Last week, it was reported that The Sun were going to quietly suspend the featuring of topless models on Page Three – and everyone fell for it. For two days, ‘No More Page Three’ campaigners and supporters celebrated and the British media lapped it up: apparently, the decision was a victory for feminism. But then The Sun came back with their typical Page Three in print, blowing a huge raspberry at everyone who had believed the hype but failed to pay attention to the fact the publication itself never actually confirmed the move. The tabloid seems to have won this round in the battle against Page Three, but even if they hadn’t, it’s hardly good enough to say that this move would have been a big step forward in the battle against sexism. If anything, it would have been a step backwards.
Campaigners argue that Page Three is sexist and demeaning to women, yet other feminists and the glamour models who have worked for The Sun have pointed out that for the women who chose this work, Page Three is a source of income. Bodybuilder and occasional glamour model Jodie Marsh led the backlash online, saying that she “never felt exploited” when working for The Sun, that telling women not to do Page Three was “not feminist” and that women should do “whatever they want”. Page Three, in this case, is not exploitation: it’s work. Consensually being photographed topless and getting paid for it is not a bad thing: it’s empowering. Just like Keira Knightley asking to be photographed topless for Interview magazine on the condition that her body was not retouched was meant to be empowering. Equally, being allowed to breastfeed in public without any judgement or stigma is a big step forward. There is a great contradiction in allowing some breasts to be seen but not others.

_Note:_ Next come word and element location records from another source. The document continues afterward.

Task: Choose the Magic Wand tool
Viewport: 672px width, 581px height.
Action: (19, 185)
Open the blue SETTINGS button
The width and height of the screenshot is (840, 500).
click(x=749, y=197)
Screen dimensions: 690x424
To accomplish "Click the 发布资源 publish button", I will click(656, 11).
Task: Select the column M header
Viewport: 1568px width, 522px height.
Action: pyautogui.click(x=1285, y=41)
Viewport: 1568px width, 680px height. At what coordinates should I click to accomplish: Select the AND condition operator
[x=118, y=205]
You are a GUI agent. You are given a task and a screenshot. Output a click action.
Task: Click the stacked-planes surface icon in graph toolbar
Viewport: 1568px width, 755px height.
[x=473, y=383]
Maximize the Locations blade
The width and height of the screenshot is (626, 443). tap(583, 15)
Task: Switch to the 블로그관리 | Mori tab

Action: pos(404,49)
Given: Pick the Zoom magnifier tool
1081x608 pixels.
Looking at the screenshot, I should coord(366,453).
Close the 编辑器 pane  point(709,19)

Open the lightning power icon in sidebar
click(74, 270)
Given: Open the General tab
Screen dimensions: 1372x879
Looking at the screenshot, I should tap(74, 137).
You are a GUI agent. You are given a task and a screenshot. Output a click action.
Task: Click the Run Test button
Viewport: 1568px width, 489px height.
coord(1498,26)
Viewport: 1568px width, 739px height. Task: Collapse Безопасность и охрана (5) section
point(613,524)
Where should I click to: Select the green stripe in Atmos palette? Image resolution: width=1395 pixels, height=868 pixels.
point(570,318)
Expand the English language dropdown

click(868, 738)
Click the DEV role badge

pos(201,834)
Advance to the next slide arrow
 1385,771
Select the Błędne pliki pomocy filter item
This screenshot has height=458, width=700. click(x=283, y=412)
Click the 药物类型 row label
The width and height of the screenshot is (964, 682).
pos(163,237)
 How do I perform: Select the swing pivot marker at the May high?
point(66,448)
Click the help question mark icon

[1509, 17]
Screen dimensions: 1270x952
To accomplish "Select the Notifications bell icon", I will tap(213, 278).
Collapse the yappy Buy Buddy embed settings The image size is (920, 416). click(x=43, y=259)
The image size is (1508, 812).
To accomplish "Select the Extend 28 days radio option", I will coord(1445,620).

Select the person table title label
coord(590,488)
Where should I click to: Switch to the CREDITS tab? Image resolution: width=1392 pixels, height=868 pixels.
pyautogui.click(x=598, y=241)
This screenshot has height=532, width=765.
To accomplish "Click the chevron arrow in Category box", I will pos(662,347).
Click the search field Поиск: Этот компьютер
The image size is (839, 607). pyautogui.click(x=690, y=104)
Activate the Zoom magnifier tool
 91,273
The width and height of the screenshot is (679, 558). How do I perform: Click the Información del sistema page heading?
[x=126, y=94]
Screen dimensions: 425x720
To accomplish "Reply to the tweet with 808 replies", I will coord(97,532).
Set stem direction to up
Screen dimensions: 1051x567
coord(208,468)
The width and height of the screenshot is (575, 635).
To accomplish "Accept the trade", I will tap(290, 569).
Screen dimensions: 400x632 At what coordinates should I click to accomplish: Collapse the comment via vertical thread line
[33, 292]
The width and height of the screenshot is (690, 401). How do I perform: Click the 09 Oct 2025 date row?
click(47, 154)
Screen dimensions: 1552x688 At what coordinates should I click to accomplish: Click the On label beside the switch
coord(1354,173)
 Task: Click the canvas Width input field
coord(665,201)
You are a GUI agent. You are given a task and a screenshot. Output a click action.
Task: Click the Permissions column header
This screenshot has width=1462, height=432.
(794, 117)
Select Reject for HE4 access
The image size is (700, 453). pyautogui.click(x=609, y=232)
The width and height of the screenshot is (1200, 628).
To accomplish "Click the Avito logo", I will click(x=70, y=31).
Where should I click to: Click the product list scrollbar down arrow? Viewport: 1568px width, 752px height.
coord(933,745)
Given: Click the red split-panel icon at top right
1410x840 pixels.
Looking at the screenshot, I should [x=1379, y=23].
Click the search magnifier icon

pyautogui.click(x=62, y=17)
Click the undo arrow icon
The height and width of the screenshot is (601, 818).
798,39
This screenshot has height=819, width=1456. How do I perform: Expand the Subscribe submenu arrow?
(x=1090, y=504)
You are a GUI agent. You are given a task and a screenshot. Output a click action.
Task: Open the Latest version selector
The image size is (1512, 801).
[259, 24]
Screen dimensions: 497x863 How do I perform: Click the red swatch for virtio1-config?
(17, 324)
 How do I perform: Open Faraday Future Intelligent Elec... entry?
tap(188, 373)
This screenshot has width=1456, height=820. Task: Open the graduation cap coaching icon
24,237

It’s hypocritical to call the removal of topless models from Page Three a feminist move if feminism is meant to be about women’s choices. It’s also hypocritical that the return of Page Three hailed a minor Twitter trend, started by comedian Richard Herring, where men offered their nipples to The Sun for consideration. The naked male body is not taboo in the same way as the female body; photos of topless men are everywhere. There are issues here with idealised masculinity, yes, but this is a different problem. Women are unnecessarily objectified and sexualised in the media.
The removal of topless models on Page Three is hardly a feminist victory, especially if they were to be replaced by other sexist material, while taking away some women’s livelihoods. Other sexist aspects of the media also need more scrutinising.
For instance, the way women’s magazines place unreasonable expectations on physical appearances. Sexism in the media is a structural problem and it’s not going to go away with the censorship of just one tabloid page. Attitudes to women’s choices and the female body, where the sexual woman is both objectified and stigmatised, are what need to change.